Under the IDEA, any party aggrieved by the SEHO's findings and decisions may bring suit in district court. 20 U.S.C. § 1415(i)(2)(A). "Under the IDEA, a federal district court's review of a [SEHO's] decision is 'virtually de novo.'" Adam F. ex rel. Robert J. v. Keller Indep. Sch. Dist., 328 F.3d 804, 808 (5th Cir. 2003). The court should afford the SEHO's findings "'due weight,' but the district court must arrive at an independent conclusion based on a preponderance of the evidence." Id. As a result, even though the court is ruling on summary judgment, the existence of a disputed material fact will not defeat a summary judgment motion. Reyes v. Manor Indep. Sch. Dist., No. A-14-CA-00469, 2016 WL 439148, at *4 (W.D. Tex. Feb. 2, 2016).

The IDEA presumes a school district's IEP is appropriate. White ex rel. White v. Acension Parish Sch. Bd., 343 F.3d 373, 377 (5th Cir. 2003). The party challenging the IEP bears the burden of showing the IEP was inappropriate under the IDEA. Richardson Indep. Sch. Dist. v. Michael Z., 580 F.3d 286, 292 n.4 (5th Cir. 2009). A district court should not substitute its "own notions of sound educational policy for those of the school authorities which [it] review[s]." Bd. of Educ. of Hendrick Hudson Cent. Sch. Dist., Westchester Cty. v. Rowley, 458 U.S. 176, 206 (1982). To that end, a district court's task is to determine whether a school district complied with the IDEA and not to second-guess their educational decision making. R.H. v. Plano Indep. Sch. Dist., 607 F.3d 1003, 1010 (5th Cir. 2010).

III. ANALYSIS

When reviewing a SEHO's decisions, district courts make two determinations. First, courts determine whether the school district complied with the IDEA's procedural requirements. The second inquiry is to determine whether a student's IEP is reasonably calculated to provide meaningful educational benefits. Rowley, 458 U.S. at 177. Plaintiffs allege Defendant denied Student a FAPE by violating both the procedural safeguards and substantive provisions of the IDEA.

A. Procedural Violations

The existence of a procedural violation does not automatically entitle a plaintiff to relief. Adam J. v. Keller Idep. Sch. Dist., 328 F.3d 804, 811-12 (5th Cir. 2003). A plaintiff must also show substantive harm precipitating from the procedural violation. Id. Under the IDEA, a plaintiff must show that the procedural violation: (1) impeded the child's right to a FAPE; (2) significantly impeded the parents' opportunity to participate in the decision-making process regarding the provision of a FAPE; or (3) caused a deprivation of educational benefits. 20 U.S.C. § 1415(f)(3)(E)(ii). Parents allege CCISD committed, and the SEHO erred in not finding a procedural violation in Student's IEP reevaluation.
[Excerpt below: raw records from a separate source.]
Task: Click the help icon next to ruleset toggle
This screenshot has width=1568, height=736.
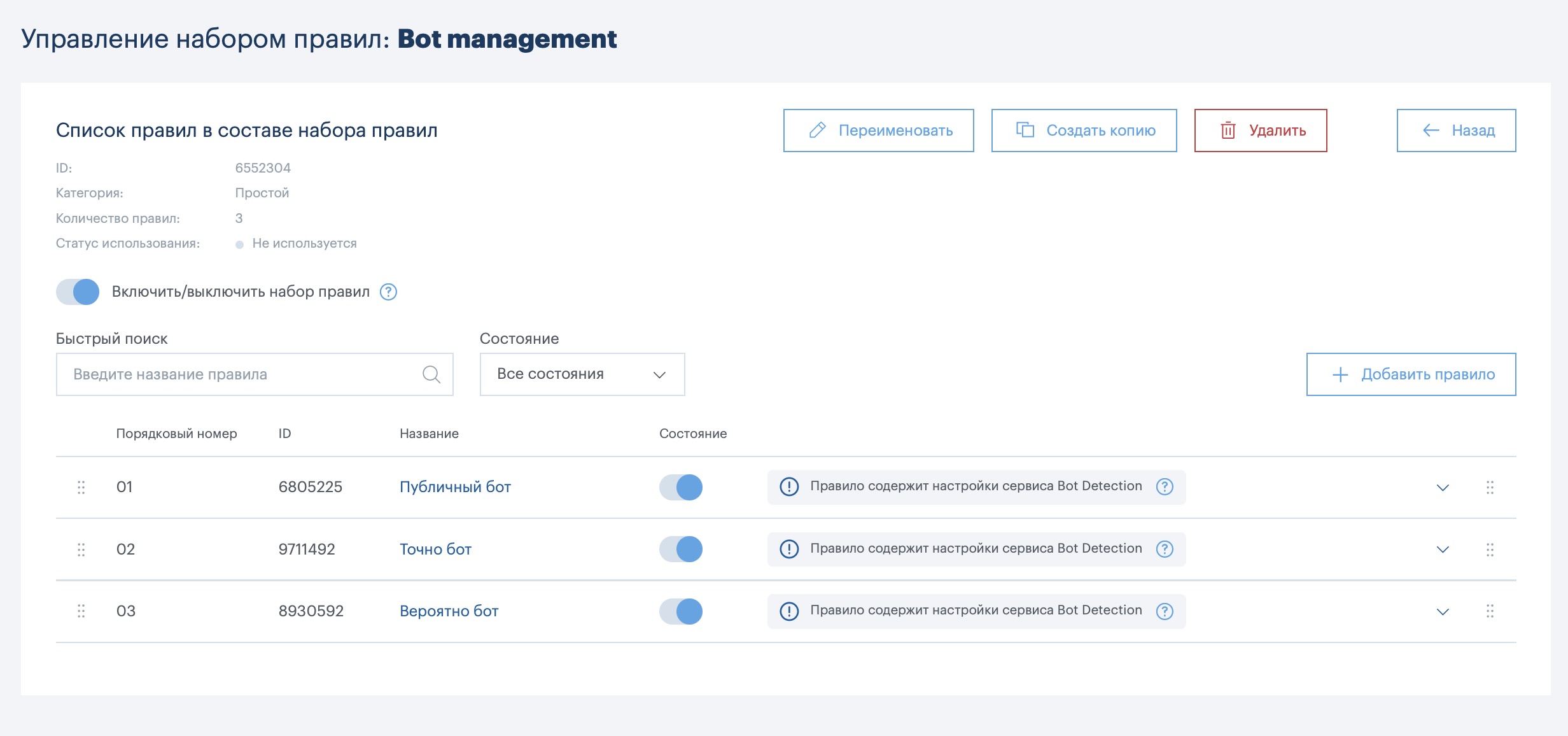Action: pos(388,292)
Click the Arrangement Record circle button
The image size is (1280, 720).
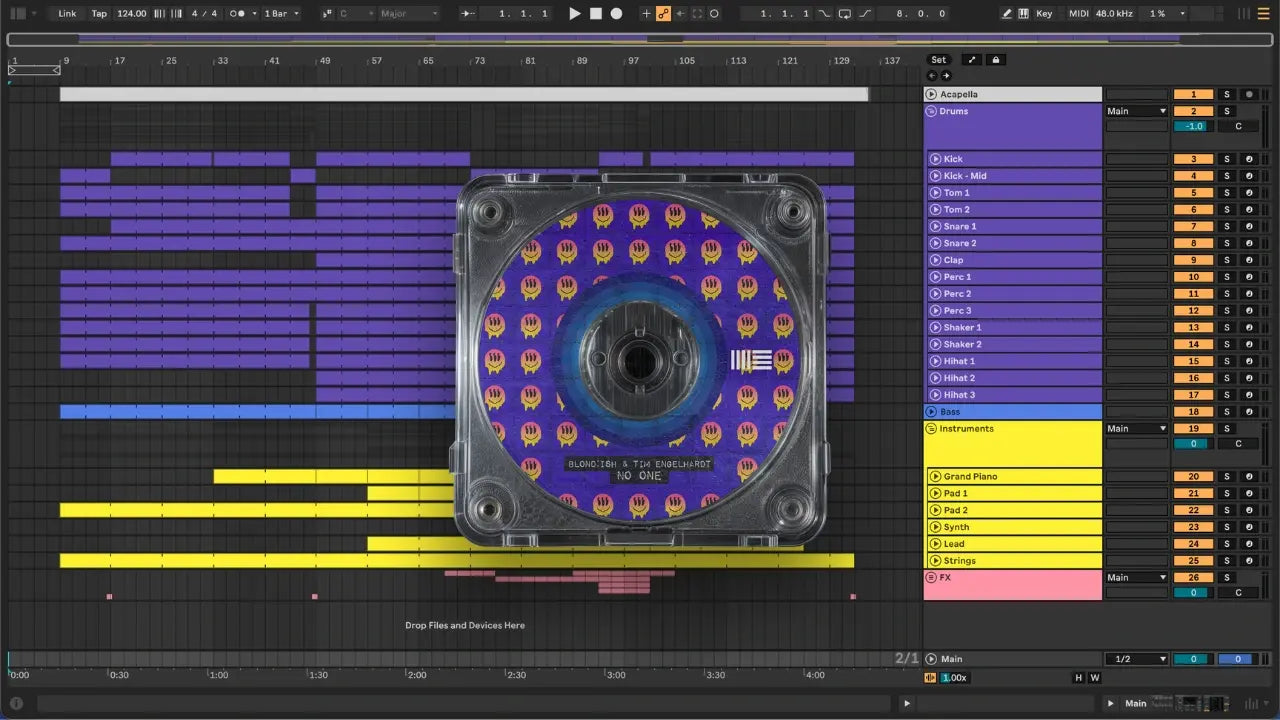click(x=616, y=14)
Parents argue that since Student was eligible for special education when he started school at CCISD in 2017, the Court should look to the IEP reevaluation procedural requirements for guidance. ECF No. 35 at 17. Under the requirements, the IDEA requires school districts to reevaluate a student, in general, "if the local educational agency determines that the educational or related services needs . . . of the child warrant a reevaluation; or if the child's parents or teacher requests a reevaluation." 20 U.S.C. § 1414(a)(2). The IEP reevaluation shall occur not more frequently than once a year, but it shall occur every three years. Id. "School districts must seek to evaluate students with suspected disabilities within a reasonable time after the school district is on notice of facts or behavior likely to indicate a disability." Dallas ISD v. Woody, 865 F.3d 303, 320 (5th Cir. 2017).

Additionally, the school must coordinate with the previous schools when a child with disabilities transfers from one public school to another. 34 C.F.R. § 300.304(c)(5). At the same time, if conducting a reevaluation, the evaluation must be sufficiently comprehensive to identify all of the child's special education and related service needs, whether or not commonly linked to the disability category in which the child has been classified. 34 C.F.R. § 300.304(c)(6).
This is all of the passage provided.